Tuesday, April 19, 2011

Reflect

As I grow older I always hope I will learn lessons by association. Usually not. I judged a group of videos for a video contest because some of my students had entered the contest and they needed judges. This goes under no good deed goes unpunished. Well in the process I watched the group of videos I was given and then I left them on my desk and came back a week later and watched again and did the evaluation. A good process. I had calmed down about some of the videos and I found things I had not seen before and liked. Experience #1.

Experience #2
A friend send me a chapter of a book he is working on. I read it and responded right away and not as pleasantly as I should have. I did not learn the lesson from Experience #1. I did not learn by association. I need to learn the lesson of reflection. The brain is a sometimes wonderful thing. Give it some time to mull over an event and the brain will smooth out some of the rough spots, it will help you see what is important and remind you of some lessons you need to look at.

Without time to reflect I stuck my foot in my mouth and I can do better.

Maybe I will learn to reflect more often. After all it is what I would like my students to do every once in a while.

Monday, April 11, 2011

The Early Chapters

I was disappointed in the early chapters of the book. He took the easy root and said what was wrong with education and did not have anything constructive to say. For example to use Picasso say that all children are born artists is the same as finding that Linus Pauling might say all children are born scientists. It does not take the conversation forward. It might be more to the point to say that all children are born with many talents and it is a function of schools to bring out those talents. The question becomes how.

Also it is easy to criticize schooling, it is always done because schools are always reacting to what they were told to do 10 years ago. When society needs a talent developed that schools are not developing at the moment it is schools fault. Unfortunately schools do not know what society needs tomorrow only what society thinks it needs today.

Back in the day we needed aerospace engineers, 10 years later those folks were pumping gas because we had too many. Was that the fault of the education system? I do not think so, I think we try to prepare students for a wide variety of paths and then let them loose on the world.

Also when KR says he has talked to many leaders of industry I wonder which ones and what positions were they looking at. For example - at one point the point is that we need fast acting, quick thinking, multicultural leaders. That does not sound like a software engineer to me, but what do I know. And how many do we need of each type?

Preparing students to follow their dreams is a wonderful aspiration, but as my wife and I know what you dream for is not always what will put bread on the table.

Wednesday, April 6, 2011

We Are Not Everyone

As I slowly read the book I come across part that I then think about. For those who know me that may seem a stretch, thinking is always tough.

The author describes his early life. He said that his father grew up and live his life close to where he was born, but the author had traveled widely and his children had as well. I felt that the author felt that his experiences were the norm. I am a contemporary of the author, he was born in 1950 and I in 1948, his father was born 1914 and my father 1910. My father traveled more than I have and had traveled to Europe at a much younger age than I did and my travels were gifts of my parents.
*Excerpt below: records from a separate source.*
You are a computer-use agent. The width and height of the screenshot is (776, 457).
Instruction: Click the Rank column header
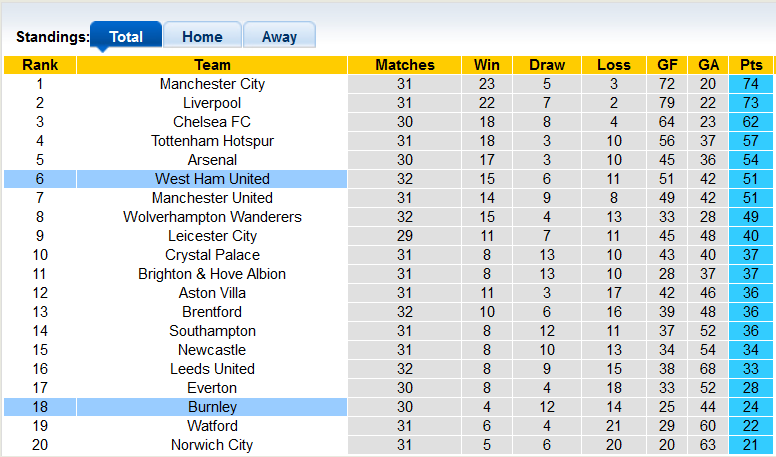[x=40, y=65]
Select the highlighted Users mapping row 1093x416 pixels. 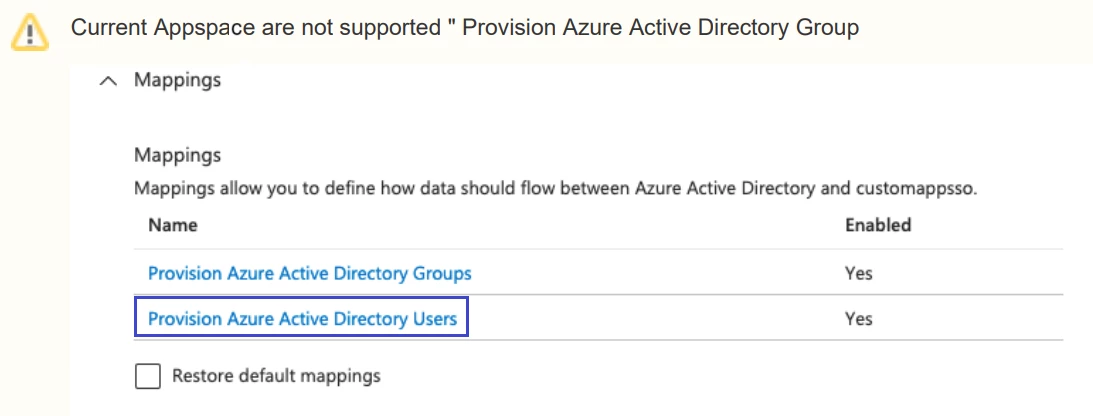(650, 320)
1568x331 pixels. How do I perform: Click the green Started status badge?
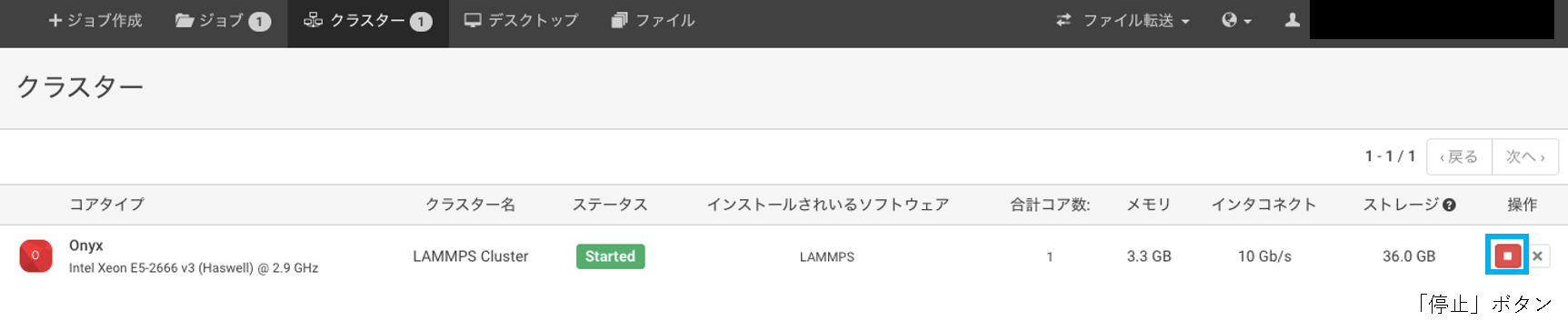pos(610,256)
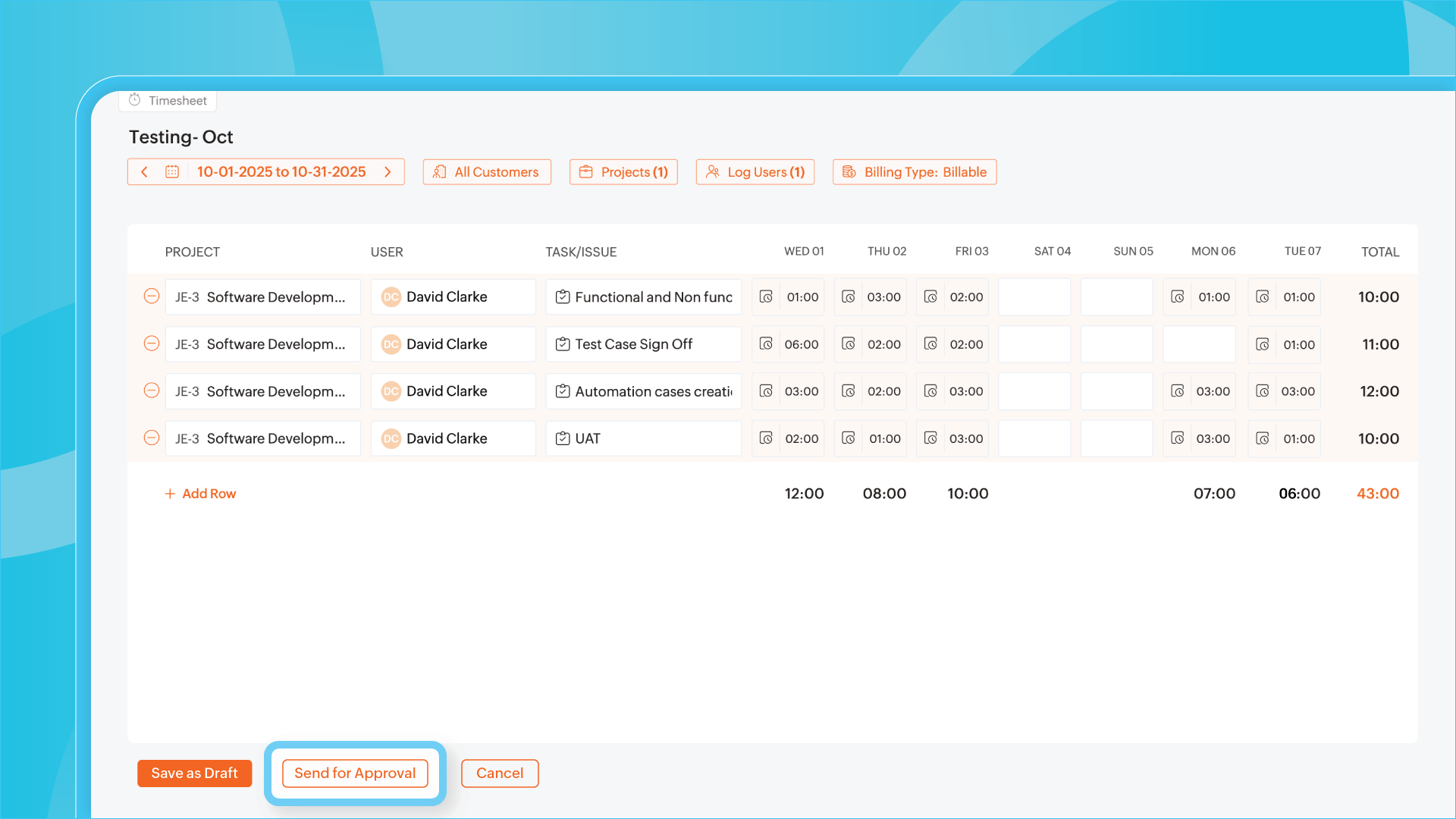Screen dimensions: 1456x819
Task: Go to previous month with left chevron
Action: point(144,172)

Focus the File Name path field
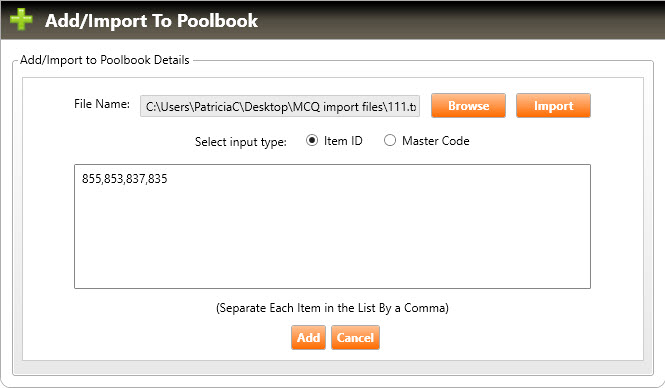click(x=280, y=106)
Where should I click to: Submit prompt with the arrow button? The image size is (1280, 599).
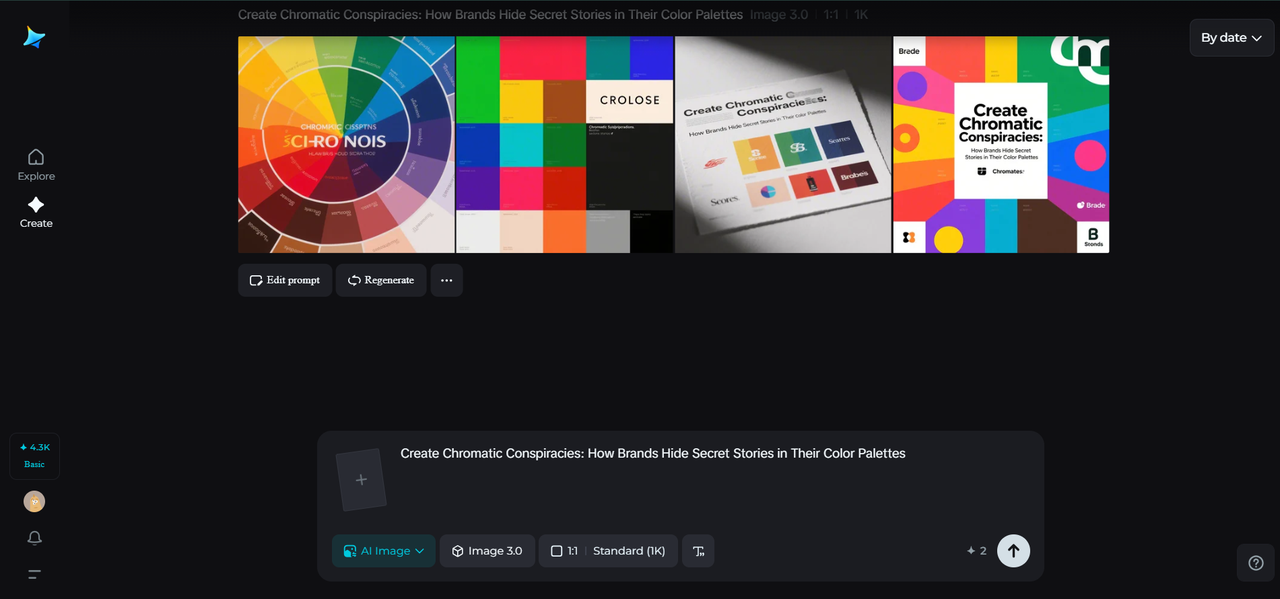(1013, 550)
To say that our personal experiences can be generalized to all is not a good plan. There are those still who are born, grow up and die in the same relatively small area of the world. And I guess I ask what does this have to do with the point of the book in general? A second point the author makes is that change is happening more rapidly than ever before. So? Does this mean that what we teach as "basic" education should change? Sure it should, but the problem is what to teach and what to leave out. If "specialized knowledge" is needed what is the specialized knowledge that we should teach and should we leave out some of the "old" knowledge?

Tuesday, April 5, 2011

First thought of Out of Our Minds

#edbookclub is starting the next round of reading and the choice is Ken Robinson's Our of Our Minds. I have read the first 16 pages so I am barely into it. I keep wondering the balance between creativity and content. On page 6 ( of the edition I got in the USA ) he is talking about new technologies and says "New forms of work rely increasingly on high levels of specialist knowledge, and on creativity and innovation."

Is school not the place to learn the specialist knowledge? If so do we lessen the amount of content to put in time for creativity? Also how do we do this? I am full of question and have few answers and will be interested to see what the bookclub think and what is in the book.
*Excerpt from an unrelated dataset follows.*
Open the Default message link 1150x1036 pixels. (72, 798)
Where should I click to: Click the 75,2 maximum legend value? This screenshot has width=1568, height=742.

As a chemistry teacher I find that my students come to class with little specialist knowledge and that my class is the starting point for their knowledge of chemistry. However it is hard work and students do not like the hard work because it is not fun. I know for myself that my personal learning takes time and effort and is not fun. It is the end result that is fun, the knowledge that I have learned something new, made advances in my own knowledge base and can do something new.